* **Required action**: Reproduce word for word the lines between those holding "Click the green Tether coin icon" and "Click the 公众号会话 12122次 pie label", inclusive, and nothing else from the data below.

(Extracted data entries)
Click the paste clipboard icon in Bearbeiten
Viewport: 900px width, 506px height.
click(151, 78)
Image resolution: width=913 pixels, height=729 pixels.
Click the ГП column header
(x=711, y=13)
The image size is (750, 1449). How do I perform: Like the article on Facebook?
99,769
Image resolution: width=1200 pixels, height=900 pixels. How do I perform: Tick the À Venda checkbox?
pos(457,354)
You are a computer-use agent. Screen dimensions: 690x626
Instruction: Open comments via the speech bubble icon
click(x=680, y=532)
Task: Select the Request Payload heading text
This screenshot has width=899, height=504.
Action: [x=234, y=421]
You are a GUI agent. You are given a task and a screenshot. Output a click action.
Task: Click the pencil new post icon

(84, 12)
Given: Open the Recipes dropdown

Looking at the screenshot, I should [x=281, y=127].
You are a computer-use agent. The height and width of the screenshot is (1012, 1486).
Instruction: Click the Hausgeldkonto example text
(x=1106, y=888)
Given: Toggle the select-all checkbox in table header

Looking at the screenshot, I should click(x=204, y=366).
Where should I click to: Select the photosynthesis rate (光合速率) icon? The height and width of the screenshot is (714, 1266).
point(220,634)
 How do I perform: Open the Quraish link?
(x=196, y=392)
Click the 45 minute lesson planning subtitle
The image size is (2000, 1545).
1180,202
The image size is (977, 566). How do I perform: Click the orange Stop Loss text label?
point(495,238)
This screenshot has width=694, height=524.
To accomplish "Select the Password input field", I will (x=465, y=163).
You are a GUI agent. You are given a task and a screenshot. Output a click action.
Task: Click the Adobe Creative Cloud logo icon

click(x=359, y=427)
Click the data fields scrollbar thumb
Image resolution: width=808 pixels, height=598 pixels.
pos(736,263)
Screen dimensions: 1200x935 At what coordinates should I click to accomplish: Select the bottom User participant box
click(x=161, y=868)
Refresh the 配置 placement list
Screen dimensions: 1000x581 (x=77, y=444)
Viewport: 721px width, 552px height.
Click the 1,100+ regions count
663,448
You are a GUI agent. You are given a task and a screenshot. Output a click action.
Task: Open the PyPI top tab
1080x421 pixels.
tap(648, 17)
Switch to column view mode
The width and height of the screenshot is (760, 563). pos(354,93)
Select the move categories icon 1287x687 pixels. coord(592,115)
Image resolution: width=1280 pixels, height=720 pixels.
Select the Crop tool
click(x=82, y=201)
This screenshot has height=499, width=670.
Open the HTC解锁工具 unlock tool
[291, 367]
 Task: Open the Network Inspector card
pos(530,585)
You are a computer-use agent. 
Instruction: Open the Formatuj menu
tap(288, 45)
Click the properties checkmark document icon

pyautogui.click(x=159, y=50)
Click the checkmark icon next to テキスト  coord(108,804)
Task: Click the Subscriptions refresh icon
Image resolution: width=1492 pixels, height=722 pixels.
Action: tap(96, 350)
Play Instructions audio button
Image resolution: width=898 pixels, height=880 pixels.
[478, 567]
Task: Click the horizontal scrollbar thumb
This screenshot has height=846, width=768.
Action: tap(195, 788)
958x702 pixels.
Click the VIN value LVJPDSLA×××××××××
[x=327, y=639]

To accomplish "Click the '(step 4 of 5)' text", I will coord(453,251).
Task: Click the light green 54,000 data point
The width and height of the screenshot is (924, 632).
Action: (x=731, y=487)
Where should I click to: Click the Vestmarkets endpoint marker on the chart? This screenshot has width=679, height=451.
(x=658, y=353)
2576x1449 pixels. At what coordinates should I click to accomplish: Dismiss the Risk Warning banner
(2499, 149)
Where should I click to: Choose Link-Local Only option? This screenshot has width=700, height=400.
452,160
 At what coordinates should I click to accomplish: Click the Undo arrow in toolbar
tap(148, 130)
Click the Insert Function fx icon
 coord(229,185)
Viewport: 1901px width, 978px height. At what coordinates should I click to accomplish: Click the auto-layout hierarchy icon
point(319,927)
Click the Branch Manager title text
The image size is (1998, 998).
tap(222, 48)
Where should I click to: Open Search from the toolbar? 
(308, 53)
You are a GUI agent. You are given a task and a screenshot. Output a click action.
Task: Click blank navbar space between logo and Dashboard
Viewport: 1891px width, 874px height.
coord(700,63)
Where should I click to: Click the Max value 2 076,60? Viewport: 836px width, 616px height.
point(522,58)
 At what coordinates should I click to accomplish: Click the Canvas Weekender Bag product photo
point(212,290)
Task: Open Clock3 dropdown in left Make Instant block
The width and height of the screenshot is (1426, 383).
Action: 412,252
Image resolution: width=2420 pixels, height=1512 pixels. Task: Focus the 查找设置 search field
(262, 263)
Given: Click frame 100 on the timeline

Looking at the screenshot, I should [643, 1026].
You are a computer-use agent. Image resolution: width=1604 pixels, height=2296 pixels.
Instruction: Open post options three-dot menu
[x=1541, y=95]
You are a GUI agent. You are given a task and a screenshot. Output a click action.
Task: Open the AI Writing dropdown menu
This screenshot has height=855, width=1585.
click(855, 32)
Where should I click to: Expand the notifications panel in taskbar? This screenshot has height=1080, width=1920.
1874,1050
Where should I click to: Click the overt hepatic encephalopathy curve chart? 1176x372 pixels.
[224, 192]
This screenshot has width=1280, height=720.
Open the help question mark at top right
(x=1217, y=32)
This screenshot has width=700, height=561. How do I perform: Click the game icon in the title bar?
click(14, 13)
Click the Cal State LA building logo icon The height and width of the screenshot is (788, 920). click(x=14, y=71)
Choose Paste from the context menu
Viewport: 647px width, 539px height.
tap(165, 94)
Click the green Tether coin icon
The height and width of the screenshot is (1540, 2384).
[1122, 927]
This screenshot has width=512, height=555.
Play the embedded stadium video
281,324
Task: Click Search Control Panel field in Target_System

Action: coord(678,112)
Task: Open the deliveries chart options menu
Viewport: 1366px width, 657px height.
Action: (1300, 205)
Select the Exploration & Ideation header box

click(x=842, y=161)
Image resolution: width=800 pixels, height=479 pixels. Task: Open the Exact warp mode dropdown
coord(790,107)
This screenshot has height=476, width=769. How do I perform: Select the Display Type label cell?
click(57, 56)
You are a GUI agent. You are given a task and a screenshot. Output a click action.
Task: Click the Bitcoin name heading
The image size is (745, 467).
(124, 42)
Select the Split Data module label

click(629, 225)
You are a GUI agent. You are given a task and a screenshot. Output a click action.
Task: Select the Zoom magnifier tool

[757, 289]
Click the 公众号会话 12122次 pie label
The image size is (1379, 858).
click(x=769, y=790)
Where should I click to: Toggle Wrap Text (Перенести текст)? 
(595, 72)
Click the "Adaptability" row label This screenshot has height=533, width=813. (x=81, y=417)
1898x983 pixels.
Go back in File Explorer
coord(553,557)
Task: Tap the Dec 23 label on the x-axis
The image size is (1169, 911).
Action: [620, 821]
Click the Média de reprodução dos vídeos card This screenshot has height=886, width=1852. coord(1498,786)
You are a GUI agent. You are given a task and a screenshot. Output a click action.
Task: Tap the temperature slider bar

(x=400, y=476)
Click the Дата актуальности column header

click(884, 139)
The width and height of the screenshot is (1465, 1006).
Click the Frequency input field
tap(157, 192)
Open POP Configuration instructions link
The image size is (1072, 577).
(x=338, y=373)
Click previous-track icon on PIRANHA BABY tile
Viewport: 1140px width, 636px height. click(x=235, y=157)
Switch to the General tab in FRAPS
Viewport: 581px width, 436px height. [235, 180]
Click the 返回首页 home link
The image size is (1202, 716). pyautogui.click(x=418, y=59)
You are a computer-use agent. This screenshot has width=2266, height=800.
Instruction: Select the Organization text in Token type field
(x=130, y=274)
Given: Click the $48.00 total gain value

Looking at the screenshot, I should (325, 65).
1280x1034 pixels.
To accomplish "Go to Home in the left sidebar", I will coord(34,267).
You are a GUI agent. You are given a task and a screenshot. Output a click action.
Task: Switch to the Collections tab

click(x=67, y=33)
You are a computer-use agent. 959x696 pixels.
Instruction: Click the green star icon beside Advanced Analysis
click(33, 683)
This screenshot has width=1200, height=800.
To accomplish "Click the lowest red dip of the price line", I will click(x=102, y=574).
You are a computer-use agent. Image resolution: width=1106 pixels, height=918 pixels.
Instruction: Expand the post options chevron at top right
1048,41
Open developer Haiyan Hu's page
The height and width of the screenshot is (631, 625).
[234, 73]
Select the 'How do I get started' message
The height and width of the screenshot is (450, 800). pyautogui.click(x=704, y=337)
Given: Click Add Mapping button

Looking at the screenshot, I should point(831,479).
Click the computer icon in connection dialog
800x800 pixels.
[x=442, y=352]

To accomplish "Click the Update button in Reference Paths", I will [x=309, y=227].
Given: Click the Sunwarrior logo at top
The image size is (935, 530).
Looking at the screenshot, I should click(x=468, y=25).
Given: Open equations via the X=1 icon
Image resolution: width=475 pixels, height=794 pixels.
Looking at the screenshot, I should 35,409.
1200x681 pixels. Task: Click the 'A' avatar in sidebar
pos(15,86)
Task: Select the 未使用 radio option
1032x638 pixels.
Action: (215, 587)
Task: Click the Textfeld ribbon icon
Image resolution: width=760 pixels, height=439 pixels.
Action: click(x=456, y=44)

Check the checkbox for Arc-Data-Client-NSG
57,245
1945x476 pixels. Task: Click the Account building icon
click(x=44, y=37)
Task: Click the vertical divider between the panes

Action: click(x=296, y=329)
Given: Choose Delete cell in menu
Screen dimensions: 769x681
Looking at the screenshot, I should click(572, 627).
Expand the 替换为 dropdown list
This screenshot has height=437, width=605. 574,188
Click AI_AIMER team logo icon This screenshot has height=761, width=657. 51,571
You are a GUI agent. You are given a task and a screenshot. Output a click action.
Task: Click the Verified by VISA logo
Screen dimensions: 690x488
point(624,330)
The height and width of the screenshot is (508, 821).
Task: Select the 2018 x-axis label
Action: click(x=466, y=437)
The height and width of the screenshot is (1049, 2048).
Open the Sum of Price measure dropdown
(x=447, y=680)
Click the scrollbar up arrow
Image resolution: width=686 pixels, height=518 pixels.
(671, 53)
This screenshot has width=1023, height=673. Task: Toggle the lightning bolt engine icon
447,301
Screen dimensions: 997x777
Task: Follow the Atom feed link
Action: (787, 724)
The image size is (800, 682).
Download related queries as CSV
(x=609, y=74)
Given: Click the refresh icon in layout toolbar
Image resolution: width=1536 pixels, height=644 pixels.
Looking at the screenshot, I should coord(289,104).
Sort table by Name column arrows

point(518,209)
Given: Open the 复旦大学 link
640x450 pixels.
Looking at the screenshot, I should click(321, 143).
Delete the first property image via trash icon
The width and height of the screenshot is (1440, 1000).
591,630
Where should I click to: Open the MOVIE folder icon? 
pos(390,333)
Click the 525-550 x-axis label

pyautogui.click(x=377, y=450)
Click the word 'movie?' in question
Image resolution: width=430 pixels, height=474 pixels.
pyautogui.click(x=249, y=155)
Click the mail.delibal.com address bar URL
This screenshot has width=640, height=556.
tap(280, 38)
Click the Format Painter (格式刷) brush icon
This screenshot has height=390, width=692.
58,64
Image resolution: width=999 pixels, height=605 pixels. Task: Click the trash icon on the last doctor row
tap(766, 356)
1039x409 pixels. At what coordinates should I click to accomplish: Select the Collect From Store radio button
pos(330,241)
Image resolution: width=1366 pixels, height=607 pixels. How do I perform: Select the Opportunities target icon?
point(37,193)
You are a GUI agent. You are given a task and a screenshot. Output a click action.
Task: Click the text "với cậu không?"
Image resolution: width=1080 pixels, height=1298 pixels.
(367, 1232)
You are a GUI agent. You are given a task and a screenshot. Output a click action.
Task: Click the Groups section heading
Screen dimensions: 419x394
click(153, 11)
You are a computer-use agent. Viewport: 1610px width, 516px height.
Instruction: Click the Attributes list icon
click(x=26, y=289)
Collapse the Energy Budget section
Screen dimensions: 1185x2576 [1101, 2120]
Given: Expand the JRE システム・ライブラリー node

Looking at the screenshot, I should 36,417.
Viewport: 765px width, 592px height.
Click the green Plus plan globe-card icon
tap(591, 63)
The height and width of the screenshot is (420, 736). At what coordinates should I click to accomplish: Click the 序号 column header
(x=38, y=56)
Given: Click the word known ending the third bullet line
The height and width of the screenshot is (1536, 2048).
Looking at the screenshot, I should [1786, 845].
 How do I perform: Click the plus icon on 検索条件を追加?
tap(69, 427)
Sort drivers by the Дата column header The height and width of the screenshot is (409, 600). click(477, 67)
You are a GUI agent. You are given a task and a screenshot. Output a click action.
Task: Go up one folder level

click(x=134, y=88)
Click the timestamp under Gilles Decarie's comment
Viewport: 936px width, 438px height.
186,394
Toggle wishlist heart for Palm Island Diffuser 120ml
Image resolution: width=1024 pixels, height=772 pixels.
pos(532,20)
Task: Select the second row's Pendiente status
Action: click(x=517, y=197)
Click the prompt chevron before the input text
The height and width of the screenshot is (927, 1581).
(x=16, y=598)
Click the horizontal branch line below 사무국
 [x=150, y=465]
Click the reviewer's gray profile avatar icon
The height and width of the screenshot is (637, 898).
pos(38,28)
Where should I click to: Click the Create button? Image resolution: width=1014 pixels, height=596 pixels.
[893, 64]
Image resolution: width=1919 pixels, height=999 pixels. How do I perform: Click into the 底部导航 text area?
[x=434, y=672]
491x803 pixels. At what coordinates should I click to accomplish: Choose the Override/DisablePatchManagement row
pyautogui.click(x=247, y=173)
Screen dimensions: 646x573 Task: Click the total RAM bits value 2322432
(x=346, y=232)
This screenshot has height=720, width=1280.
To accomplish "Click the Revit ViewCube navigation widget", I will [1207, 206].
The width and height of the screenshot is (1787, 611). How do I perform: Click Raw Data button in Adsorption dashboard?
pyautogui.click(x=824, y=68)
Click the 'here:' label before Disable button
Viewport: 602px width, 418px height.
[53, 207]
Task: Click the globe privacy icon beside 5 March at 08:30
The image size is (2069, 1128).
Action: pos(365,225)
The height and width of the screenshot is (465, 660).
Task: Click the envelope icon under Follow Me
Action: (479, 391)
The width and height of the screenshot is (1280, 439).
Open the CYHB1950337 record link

* **Completed exercise**:
Click the green Tether coin icon
The height and width of the screenshot is (1540, 2384).
[1122, 927]
This screenshot has width=512, height=555.
Play the embedded stadium video
281,324
Task: Click Search Control Panel field in Target_System

Action: coord(678,112)
Task: Open the deliveries chart options menu
Viewport: 1366px width, 657px height.
Action: (1300, 205)
Select the Exploration & Ideation header box

click(x=842, y=161)
Image resolution: width=800 pixels, height=479 pixels. Task: Open the Exact warp mode dropdown
coord(790,107)
This screenshot has height=476, width=769. How do I perform: Select the Display Type label cell?
click(57, 56)
You are a GUI agent. You are given a task and a screenshot. Output a click action.
Task: Click the Bitcoin name heading
The image size is (745, 467).
(124, 42)
Select the Split Data module label

click(629, 225)
You are a GUI agent. You are given a task and a screenshot. Output a click action.
Task: Select the Zoom magnifier tool

[757, 289]
Click the 公众号会话 12122次 pie label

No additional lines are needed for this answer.